User: Approve rotation for eligible KMS customer managed keys
- Present you with the rotation-eligible keys that currently lack automatic rotation, including key identifiers, region, description, usage, type, enabled status, and rotation status.
- Clearly distinguish keys that already have automatic rotation enabled so you can see the full posture without changing them.
- Guide you through reviewing this list and selecting exactly which keys should have automatic rotation turned on, ensuring the choices align with your security and compliance requirements.
- Capture and persist the final, user-approved list of keys (with KeyId and region) that will proceed to the configuration phase.

Configuration Phase

This phase applies the chosen rotation settings to the approved keys.

Enable automatic rotation on approved KMS customer managed keys
- Load the user-approved list of keys selected for rotation.
- For each key, perform a fresh eligibility check (confirming it remains an appropriate type, not pending deletion, and still has rotation disabled to avoid redundant updates).
- Enable automatic key rotation using KMS defaults for eligible customer managed keys (for example, annual rotation for symmetric keys).
- Record the outcome per key, capturing both successes and any failures along with reasons such as unsupported key type or disabled key state.
- Produce and store structured reports of:
  - Keys where automatic rotation was successfully enabled.
  - Keys where rotation could not be enabled and the associated error context.

Validation Phase

This phase verifies that rotation has been successfully enabled and produces evidence suitable for audit or later review.
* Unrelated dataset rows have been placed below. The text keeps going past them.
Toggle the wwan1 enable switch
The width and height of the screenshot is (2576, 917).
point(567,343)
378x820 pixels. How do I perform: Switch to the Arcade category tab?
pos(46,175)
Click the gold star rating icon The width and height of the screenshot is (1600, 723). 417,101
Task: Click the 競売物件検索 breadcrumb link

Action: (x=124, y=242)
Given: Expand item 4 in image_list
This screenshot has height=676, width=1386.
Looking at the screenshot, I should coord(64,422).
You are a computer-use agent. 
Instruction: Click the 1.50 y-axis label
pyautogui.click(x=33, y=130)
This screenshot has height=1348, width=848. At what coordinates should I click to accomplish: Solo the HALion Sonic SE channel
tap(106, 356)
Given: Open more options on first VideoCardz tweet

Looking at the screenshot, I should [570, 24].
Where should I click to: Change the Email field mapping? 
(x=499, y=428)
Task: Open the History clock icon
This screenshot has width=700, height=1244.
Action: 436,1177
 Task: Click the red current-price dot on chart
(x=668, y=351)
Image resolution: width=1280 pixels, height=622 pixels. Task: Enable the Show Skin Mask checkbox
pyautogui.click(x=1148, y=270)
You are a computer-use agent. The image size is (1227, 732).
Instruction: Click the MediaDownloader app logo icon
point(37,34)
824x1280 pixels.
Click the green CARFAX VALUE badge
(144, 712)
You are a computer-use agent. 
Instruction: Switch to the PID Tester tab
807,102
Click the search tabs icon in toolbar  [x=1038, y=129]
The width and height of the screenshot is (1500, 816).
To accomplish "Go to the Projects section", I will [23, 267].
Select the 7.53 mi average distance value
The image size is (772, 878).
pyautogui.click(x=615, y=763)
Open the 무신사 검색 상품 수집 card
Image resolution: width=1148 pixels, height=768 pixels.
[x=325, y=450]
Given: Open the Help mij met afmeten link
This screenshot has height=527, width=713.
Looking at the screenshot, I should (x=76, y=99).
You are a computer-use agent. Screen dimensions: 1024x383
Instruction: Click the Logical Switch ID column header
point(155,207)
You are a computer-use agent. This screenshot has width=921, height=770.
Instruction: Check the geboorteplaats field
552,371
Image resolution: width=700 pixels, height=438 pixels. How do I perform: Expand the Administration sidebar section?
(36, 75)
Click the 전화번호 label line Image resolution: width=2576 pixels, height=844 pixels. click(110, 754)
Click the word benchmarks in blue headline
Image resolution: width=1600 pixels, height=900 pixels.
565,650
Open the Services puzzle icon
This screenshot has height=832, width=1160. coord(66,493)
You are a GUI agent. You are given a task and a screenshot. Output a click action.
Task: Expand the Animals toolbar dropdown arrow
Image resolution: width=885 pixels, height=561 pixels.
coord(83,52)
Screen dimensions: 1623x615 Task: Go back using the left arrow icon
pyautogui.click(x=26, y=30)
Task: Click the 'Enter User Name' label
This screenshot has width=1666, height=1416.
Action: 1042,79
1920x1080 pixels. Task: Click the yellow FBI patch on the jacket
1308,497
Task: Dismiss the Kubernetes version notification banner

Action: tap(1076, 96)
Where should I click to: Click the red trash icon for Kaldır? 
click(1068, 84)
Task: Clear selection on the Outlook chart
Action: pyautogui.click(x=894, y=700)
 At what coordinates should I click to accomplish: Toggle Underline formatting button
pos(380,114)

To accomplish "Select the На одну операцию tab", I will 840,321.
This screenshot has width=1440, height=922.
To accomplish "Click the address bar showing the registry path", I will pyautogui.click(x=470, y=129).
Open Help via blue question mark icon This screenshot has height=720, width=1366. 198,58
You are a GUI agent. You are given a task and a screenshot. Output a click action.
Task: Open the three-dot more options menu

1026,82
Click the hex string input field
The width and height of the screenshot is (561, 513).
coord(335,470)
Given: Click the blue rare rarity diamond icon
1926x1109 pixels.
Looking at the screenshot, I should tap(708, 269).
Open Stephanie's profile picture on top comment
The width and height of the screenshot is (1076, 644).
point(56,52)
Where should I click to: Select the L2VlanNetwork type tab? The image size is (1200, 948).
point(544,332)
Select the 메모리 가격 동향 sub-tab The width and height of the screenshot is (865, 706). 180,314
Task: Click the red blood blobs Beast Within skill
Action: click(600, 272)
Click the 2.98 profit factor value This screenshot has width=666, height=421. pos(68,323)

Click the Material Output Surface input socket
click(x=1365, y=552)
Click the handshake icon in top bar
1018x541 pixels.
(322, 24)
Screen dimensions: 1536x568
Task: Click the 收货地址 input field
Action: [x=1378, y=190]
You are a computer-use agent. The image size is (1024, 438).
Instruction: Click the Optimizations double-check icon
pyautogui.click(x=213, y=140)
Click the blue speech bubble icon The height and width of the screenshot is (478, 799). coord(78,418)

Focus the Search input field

Confirm automatic rotation is active on configured KMS keys
- Re-check the current rotation configuration for all keys that were reported as successfully updated.
- Validate that automatic rotation is now enabled for each of these keys and identify any discrepancies where it is not.
- Compile a concise validation summary that includes:
  - Total number of keys requested for rotation.
  - Keys with rotation successfully confirmed as enabled.
  - Keys where rotation is not enabled as expected, along with details.
- Store this validation summary in an auditable format and align it with the configuration results so you maintain a clear end-to-end record of the rotation rollout.